(Collected data entries)
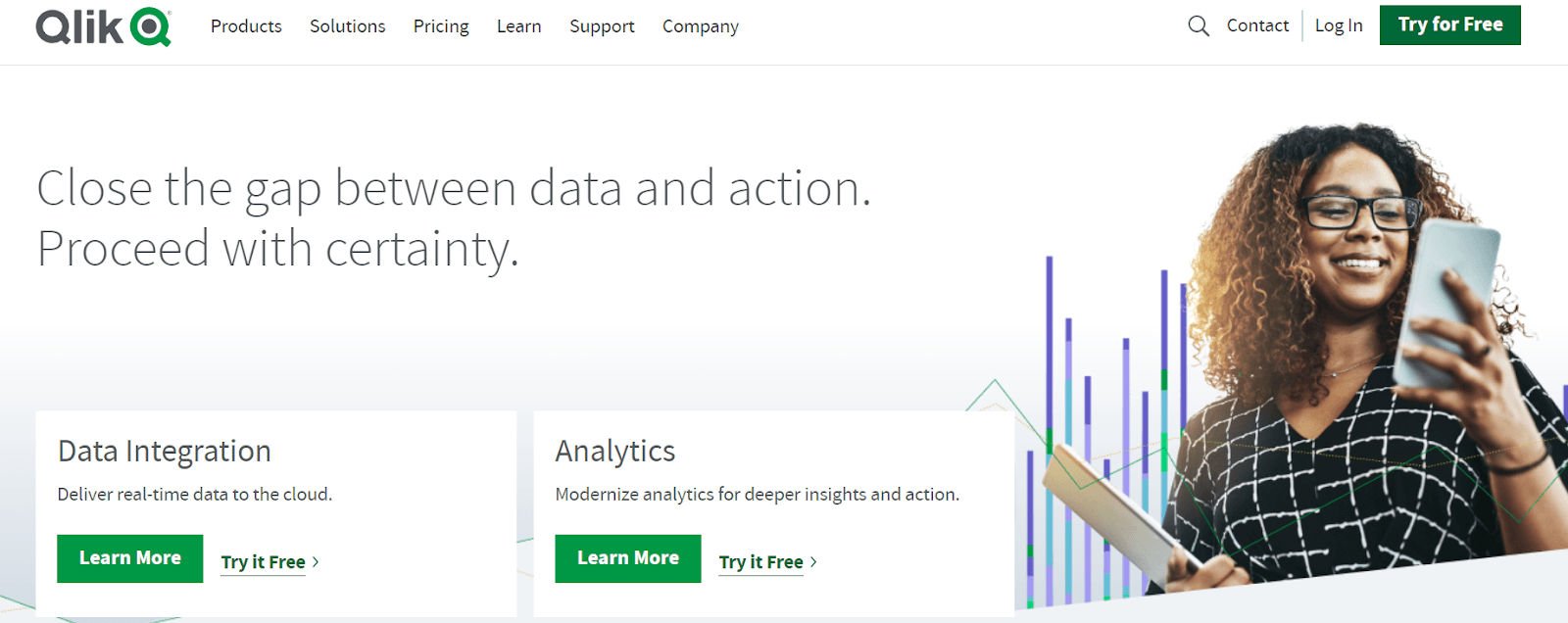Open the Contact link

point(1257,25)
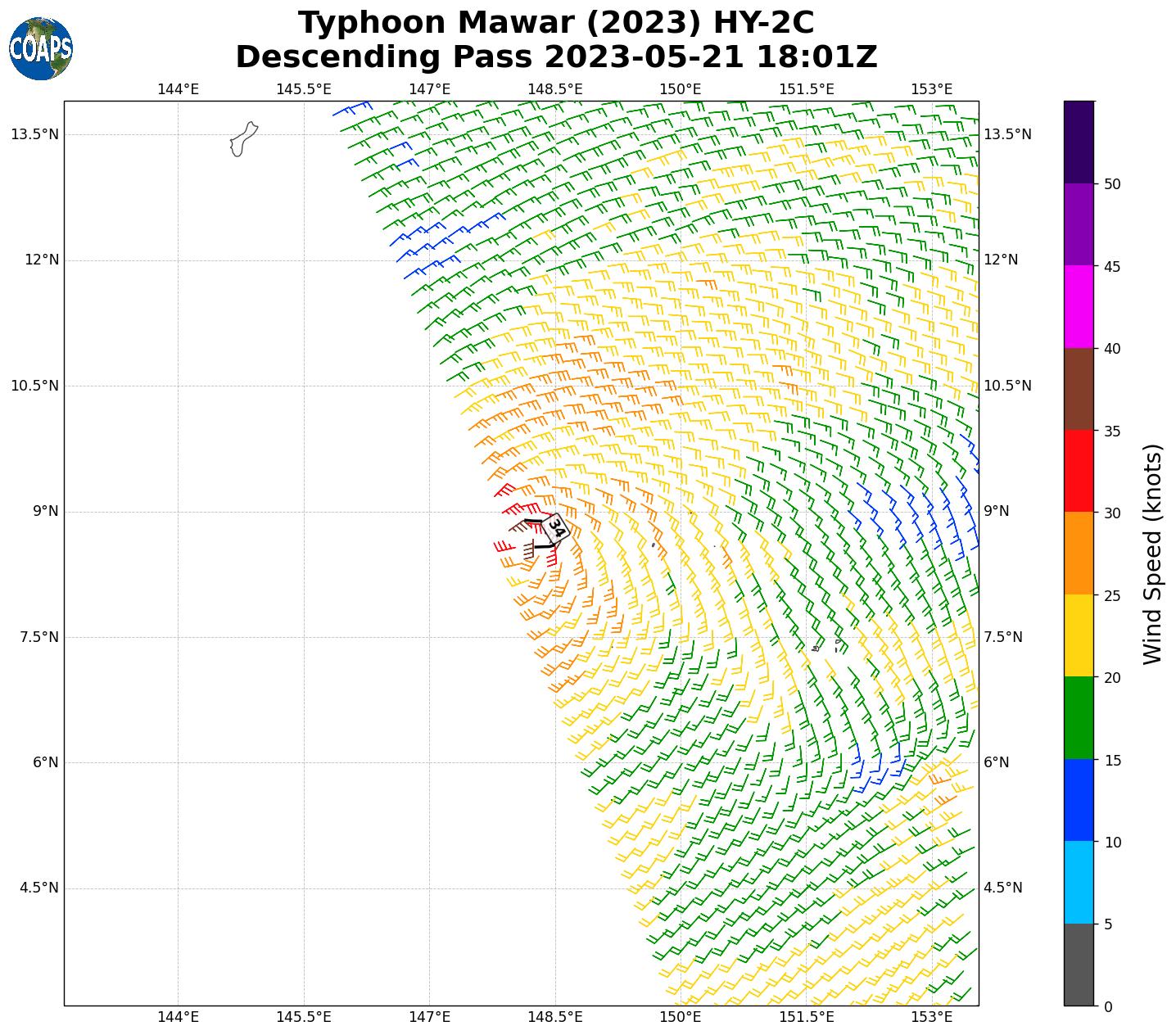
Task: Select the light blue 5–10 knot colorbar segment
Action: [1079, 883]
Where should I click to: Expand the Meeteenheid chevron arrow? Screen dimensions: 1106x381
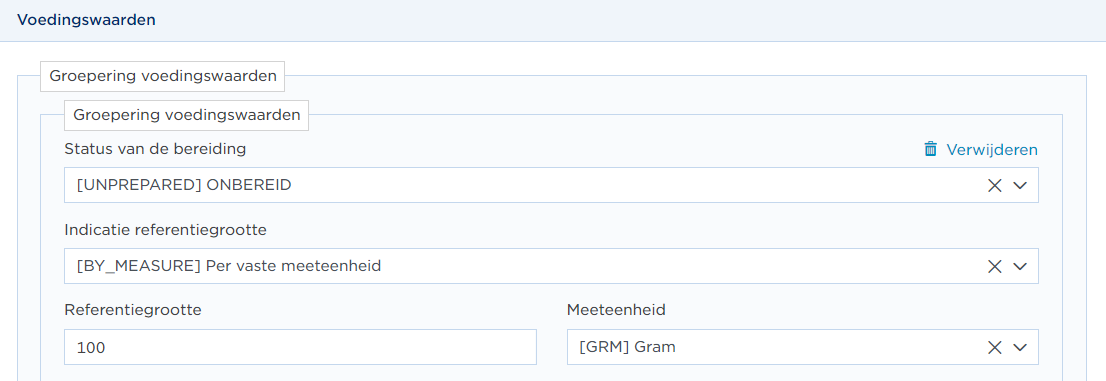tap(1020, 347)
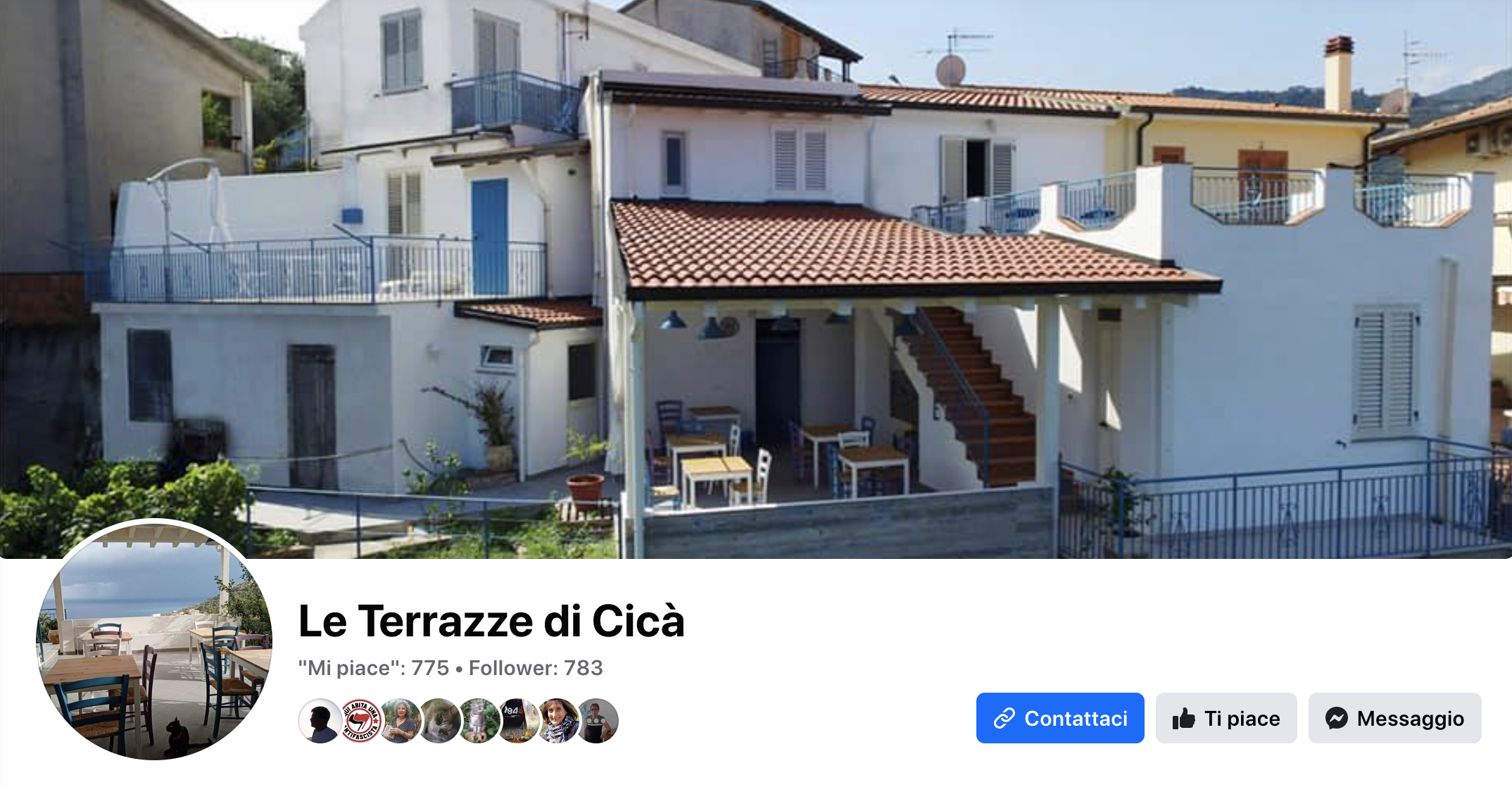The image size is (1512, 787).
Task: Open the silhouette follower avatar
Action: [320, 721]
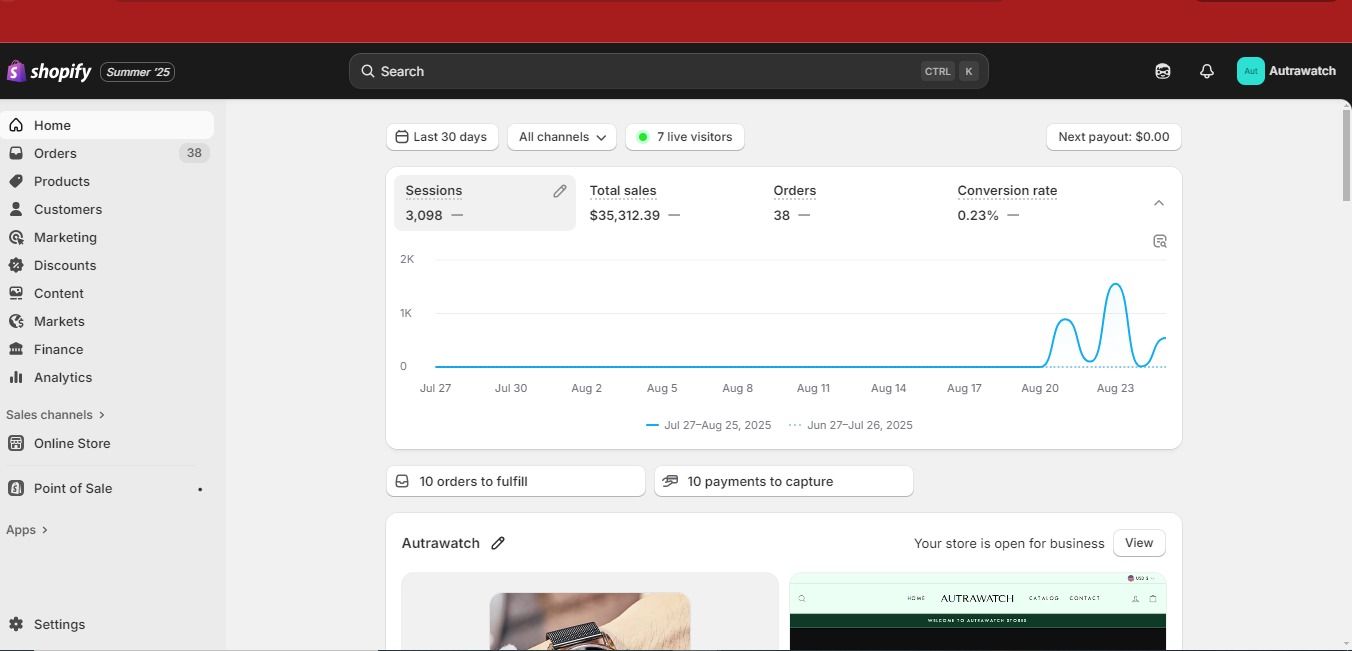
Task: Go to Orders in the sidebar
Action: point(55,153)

**WORK TASK:** The lines to copy run from the line containing "Where should I" through the end of the data above; copy exactly those, minus the pictures.

**ANSWER TO THIS EXERCISE:**
Where should I click to: Expand the Meeteenheid chevron arrow? Screen dimensions: 1106x381
tap(1020, 347)
The image size is (1512, 787).
Task: Open the silhouette follower avatar
Action: [320, 721]
Task: Go to Orders in the sidebar
Action: point(55,153)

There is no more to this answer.